* _DATA TO PROCESS_:

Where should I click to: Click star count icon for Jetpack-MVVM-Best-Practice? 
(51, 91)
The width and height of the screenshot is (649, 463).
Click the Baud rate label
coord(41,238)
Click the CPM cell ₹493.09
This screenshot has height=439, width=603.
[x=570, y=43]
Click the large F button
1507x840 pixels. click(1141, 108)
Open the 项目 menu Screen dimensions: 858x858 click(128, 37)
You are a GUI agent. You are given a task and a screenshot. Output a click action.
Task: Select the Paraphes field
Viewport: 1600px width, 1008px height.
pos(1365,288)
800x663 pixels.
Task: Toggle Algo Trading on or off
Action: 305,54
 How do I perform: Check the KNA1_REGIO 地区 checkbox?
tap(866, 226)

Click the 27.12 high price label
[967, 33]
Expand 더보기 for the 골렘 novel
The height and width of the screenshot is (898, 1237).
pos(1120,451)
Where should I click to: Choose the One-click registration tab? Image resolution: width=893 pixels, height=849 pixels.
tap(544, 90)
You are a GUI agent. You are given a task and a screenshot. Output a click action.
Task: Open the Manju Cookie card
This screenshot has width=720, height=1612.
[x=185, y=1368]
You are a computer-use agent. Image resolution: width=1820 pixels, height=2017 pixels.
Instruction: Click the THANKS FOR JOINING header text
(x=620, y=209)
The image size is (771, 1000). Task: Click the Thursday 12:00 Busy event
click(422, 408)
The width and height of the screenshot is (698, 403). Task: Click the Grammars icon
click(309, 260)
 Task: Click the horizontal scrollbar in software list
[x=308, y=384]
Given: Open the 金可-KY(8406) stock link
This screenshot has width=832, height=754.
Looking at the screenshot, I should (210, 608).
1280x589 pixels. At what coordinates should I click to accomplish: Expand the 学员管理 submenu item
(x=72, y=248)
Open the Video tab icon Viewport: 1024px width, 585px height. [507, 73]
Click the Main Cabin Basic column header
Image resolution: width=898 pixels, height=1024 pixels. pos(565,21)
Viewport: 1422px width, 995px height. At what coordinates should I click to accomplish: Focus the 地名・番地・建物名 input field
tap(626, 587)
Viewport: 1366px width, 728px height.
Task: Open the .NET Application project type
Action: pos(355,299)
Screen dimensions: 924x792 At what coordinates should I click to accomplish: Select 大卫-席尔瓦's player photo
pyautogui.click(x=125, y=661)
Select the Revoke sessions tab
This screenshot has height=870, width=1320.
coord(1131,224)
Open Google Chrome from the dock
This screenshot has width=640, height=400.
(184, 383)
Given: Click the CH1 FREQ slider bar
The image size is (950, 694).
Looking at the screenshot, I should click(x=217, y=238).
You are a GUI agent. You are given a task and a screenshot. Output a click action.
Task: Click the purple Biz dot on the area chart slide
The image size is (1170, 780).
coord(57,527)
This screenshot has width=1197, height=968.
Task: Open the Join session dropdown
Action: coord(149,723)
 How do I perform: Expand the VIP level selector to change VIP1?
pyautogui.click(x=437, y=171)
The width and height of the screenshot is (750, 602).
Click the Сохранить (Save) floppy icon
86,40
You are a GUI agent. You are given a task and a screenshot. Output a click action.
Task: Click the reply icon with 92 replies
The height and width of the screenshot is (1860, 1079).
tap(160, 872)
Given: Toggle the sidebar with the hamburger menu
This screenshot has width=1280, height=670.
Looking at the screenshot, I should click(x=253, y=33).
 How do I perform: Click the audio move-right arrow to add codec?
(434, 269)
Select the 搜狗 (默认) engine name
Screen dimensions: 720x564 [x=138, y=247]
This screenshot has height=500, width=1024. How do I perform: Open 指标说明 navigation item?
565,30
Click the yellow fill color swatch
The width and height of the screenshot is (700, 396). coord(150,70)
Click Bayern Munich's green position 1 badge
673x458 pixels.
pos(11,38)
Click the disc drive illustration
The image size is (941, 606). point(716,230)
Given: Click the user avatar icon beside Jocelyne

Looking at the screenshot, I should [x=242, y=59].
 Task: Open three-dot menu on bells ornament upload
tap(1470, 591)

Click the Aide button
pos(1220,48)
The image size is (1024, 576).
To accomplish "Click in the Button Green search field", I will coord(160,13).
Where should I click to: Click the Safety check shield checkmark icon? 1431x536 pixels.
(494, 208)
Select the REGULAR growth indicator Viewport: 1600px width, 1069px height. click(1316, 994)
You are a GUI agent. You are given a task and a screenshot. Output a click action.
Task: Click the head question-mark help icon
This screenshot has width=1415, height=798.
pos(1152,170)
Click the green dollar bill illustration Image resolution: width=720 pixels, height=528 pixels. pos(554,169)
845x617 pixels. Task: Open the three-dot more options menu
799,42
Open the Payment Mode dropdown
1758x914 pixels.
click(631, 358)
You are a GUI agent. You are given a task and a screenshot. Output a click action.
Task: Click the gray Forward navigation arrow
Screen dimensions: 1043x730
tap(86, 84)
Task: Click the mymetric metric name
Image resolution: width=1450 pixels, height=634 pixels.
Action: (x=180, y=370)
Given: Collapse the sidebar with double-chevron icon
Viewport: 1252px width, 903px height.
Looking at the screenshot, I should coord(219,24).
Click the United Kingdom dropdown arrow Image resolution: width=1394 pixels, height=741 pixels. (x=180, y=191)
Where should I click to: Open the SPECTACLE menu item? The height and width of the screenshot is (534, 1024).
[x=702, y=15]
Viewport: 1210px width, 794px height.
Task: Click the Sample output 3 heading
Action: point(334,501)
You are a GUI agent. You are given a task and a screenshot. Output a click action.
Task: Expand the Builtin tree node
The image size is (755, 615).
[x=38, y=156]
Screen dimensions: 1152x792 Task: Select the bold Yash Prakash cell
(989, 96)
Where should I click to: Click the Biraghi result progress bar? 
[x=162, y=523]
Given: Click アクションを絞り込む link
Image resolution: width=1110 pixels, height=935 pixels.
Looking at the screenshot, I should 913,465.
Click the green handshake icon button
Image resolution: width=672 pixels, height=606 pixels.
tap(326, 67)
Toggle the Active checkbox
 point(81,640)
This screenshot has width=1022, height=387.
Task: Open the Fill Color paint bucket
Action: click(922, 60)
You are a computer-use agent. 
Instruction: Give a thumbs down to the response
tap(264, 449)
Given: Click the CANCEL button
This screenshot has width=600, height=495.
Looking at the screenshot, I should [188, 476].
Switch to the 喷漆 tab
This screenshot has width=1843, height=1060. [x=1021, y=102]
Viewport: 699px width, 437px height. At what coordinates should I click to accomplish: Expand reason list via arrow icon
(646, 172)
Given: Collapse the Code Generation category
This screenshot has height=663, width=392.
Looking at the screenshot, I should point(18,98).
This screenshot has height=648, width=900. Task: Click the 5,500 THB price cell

* _WHAT YOU HAVE TO DO_: The listing above should be returned in full, exactly as shown.

* _ANSWER FOR THE TASK_:
Where should I click to: Click star count icon for Jetpack-MVVM-Best-Practice? 
(51, 91)
The width and height of the screenshot is (649, 463).
Click the Baud rate label
coord(41,238)
Click the CPM cell ₹493.09
This screenshot has height=439, width=603.
[x=570, y=43]
Click the large F button
1507x840 pixels. click(1141, 108)
Open the 项目 menu Screen dimensions: 858x858 click(128, 37)
You are a GUI agent. You are given a task and a screenshot. Output a click action.
Task: Select the Paraphes field
Viewport: 1600px width, 1008px height.
pos(1365,288)
800x663 pixels.
Task: Toggle Algo Trading on or off
Action: 305,54
 How do I perform: Check the KNA1_REGIO 地区 checkbox?
tap(866, 226)

Click the 27.12 high price label
[967, 33]
Expand 더보기 for the 골렘 novel
The height and width of the screenshot is (898, 1237).
pos(1120,451)
Where should I click to: Choose the One-click registration tab? Image resolution: width=893 pixels, height=849 pixels.
tap(544, 90)
You are a GUI agent. You are given a task and a screenshot. Output a click action.
Task: Open the Manju Cookie card
This screenshot has width=720, height=1612.
[x=185, y=1368]
You are a computer-use agent. Image resolution: width=1820 pixels, height=2017 pixels.
Instruction: Click the THANKS FOR JOINING header text
(x=620, y=209)
The image size is (771, 1000). Task: Click the Thursday 12:00 Busy event
click(422, 408)
The width and height of the screenshot is (698, 403). Task: Click the Grammars icon
click(309, 260)
 Task: Click the horizontal scrollbar in software list
[x=308, y=384]
Given: Open the 金可-KY(8406) stock link
This screenshot has width=832, height=754.
Looking at the screenshot, I should (210, 608).
1280x589 pixels. At what coordinates should I click to accomplish: Expand the 学员管理 submenu item
(x=72, y=248)
Open the Video tab icon Viewport: 1024px width, 585px height. [507, 73]
Click the Main Cabin Basic column header
Image resolution: width=898 pixels, height=1024 pixels. pos(565,21)
Viewport: 1422px width, 995px height. At what coordinates should I click to accomplish: Focus the 地名・番地・建物名 input field
tap(626, 587)
Viewport: 1366px width, 728px height.
Task: Open the .NET Application project type
Action: pos(355,299)
Screen dimensions: 924x792 At what coordinates should I click to accomplish: Select 大卫-席尔瓦's player photo
pyautogui.click(x=125, y=661)
Select the Revoke sessions tab
This screenshot has height=870, width=1320.
coord(1131,224)
Open Google Chrome from the dock
This screenshot has width=640, height=400.
(184, 383)
Given: Click the CH1 FREQ slider bar
The image size is (950, 694).
Looking at the screenshot, I should click(x=217, y=238).
You are a GUI agent. You are given a task and a screenshot. Output a click action.
Task: Click the purple Biz dot on the area chart slide
The image size is (1170, 780).
coord(57,527)
This screenshot has width=1197, height=968.
Task: Open the Join session dropdown
Action: coord(149,723)
 How do I perform: Expand the VIP level selector to change VIP1?
pyautogui.click(x=437, y=171)
The width and height of the screenshot is (750, 602).
Click the Сохранить (Save) floppy icon
86,40
You are a GUI agent. You are given a task and a screenshot. Output a click action.
Task: Click the reply icon with 92 replies
The height and width of the screenshot is (1860, 1079).
tap(160, 872)
Given: Toggle the sidebar with the hamburger menu
This screenshot has width=1280, height=670.
Looking at the screenshot, I should click(x=253, y=33).
 How do I perform: Click the audio move-right arrow to add codec?
(434, 269)
Select the 搜狗 (默认) engine name
Screen dimensions: 720x564 [x=138, y=247]
This screenshot has height=500, width=1024. How do I perform: Open 指标说明 navigation item?
565,30
Click the yellow fill color swatch
The width and height of the screenshot is (700, 396). coord(150,70)
Click Bayern Munich's green position 1 badge
673x458 pixels.
pos(11,38)
Click the disc drive illustration
The image size is (941, 606). point(716,230)
Given: Click the user avatar icon beside Jocelyne

Looking at the screenshot, I should [x=242, y=59].
 Task: Open three-dot menu on bells ornament upload
tap(1470, 591)

Click the Aide button
pos(1220,48)
The image size is (1024, 576).
To accomplish "Click in the Button Green search field", I will coord(160,13).
Where should I click to: Click the Safety check shield checkmark icon? 1431x536 pixels.
(494, 208)
Select the REGULAR growth indicator Viewport: 1600px width, 1069px height. click(1316, 994)
You are a GUI agent. You are given a task and a screenshot. Output a click action.
Task: Click the head question-mark help icon
This screenshot has width=1415, height=798.
pos(1152,170)
Click the green dollar bill illustration Image resolution: width=720 pixels, height=528 pixels. pos(554,169)
845x617 pixels. Task: Open the three-dot more options menu
799,42
Open the Payment Mode dropdown
1758x914 pixels.
click(631, 358)
You are a GUI agent. You are given a task and a screenshot. Output a click action.
Task: Click the gray Forward navigation arrow
Screen dimensions: 1043x730
tap(86, 84)
Task: Click the mymetric metric name
Image resolution: width=1450 pixels, height=634 pixels.
Action: (x=180, y=370)
Given: Collapse the sidebar with double-chevron icon
Viewport: 1252px width, 903px height.
Looking at the screenshot, I should coord(219,24).
Click the United Kingdom dropdown arrow Image resolution: width=1394 pixels, height=741 pixels. (x=180, y=191)
Where should I click to: Open the SPECTACLE menu item? The height and width of the screenshot is (534, 1024).
[x=702, y=15]
Viewport: 1210px width, 794px height.
Task: Click the Sample output 3 heading
Action: point(334,501)
You are a GUI agent. You are given a task and a screenshot. Output a click action.
Task: Expand the Builtin tree node
The image size is (755, 615).
[x=38, y=156]
Screen dimensions: 1152x792 Task: Select the bold Yash Prakash cell
(989, 96)
Where should I click to: Click the Biraghi result progress bar? 
[x=162, y=523]
Given: Click アクションを絞り込む link
Image resolution: width=1110 pixels, height=935 pixels.
Looking at the screenshot, I should 913,465.
Click the green handshake icon button
Image resolution: width=672 pixels, height=606 pixels.
tap(326, 67)
Toggle the Active checkbox
 point(81,640)
This screenshot has width=1022, height=387.
Task: Open the Fill Color paint bucket
Action: click(922, 60)
You are a computer-use agent. 
Instruction: Give a thumbs down to the response
tap(264, 449)
Given: Click the CANCEL button
This screenshot has width=600, height=495.
Looking at the screenshot, I should [188, 476].
Switch to the 喷漆 tab
This screenshot has width=1843, height=1060. [x=1021, y=102]
Viewport: 699px width, 437px height. At what coordinates should I click to accomplish: Expand reason list via arrow icon
(646, 172)
Given: Collapse the Code Generation category
This screenshot has height=663, width=392.
Looking at the screenshot, I should point(18,98).
This screenshot has height=648, width=900. Task: Click the 5,500 THB price cell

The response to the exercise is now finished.